• _WHAT YOU NEED TO DO_
Skip all pictures. Set down only the lines starting at the line containing "This screenshot has" and running to the end of the listing.

• _SUPPLIED INFORMATION_

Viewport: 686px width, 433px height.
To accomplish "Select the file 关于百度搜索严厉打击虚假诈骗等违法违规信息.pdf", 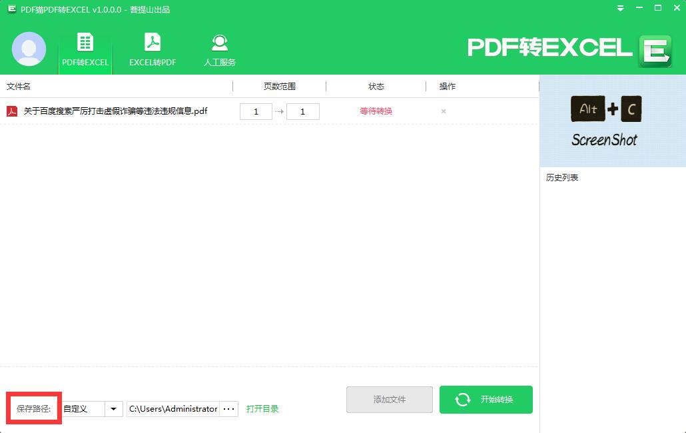I will [x=115, y=111].
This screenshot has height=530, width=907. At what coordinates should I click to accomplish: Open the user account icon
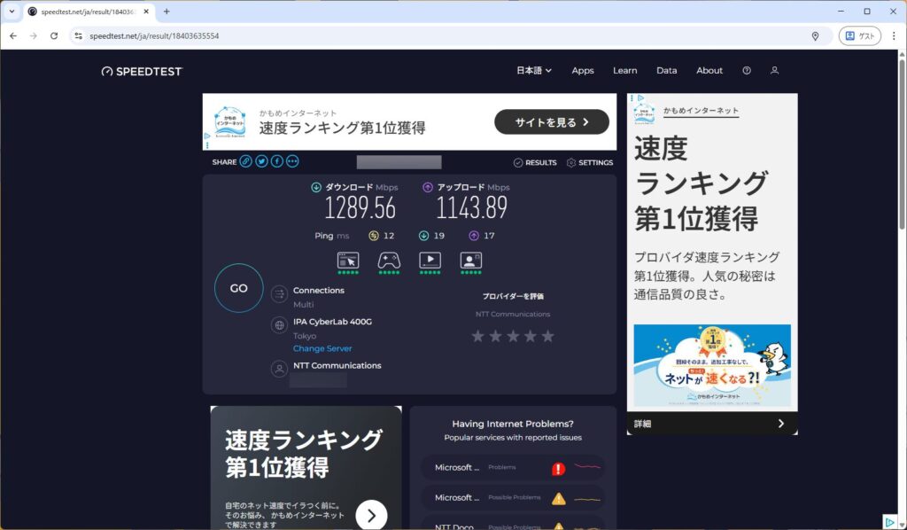774,71
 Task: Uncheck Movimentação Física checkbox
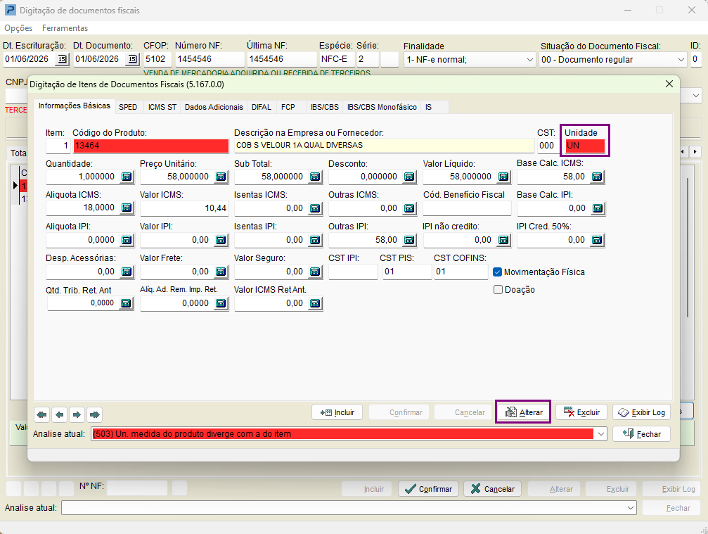(x=498, y=272)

• _OUTPUT FOR THIS EXERCISE_
This screenshot has height=530, width=907. At what coordinates should I click to accomplish: Open the user account icon
774,71
 Task: Uncheck Movimentação Física checkbox
(x=498, y=272)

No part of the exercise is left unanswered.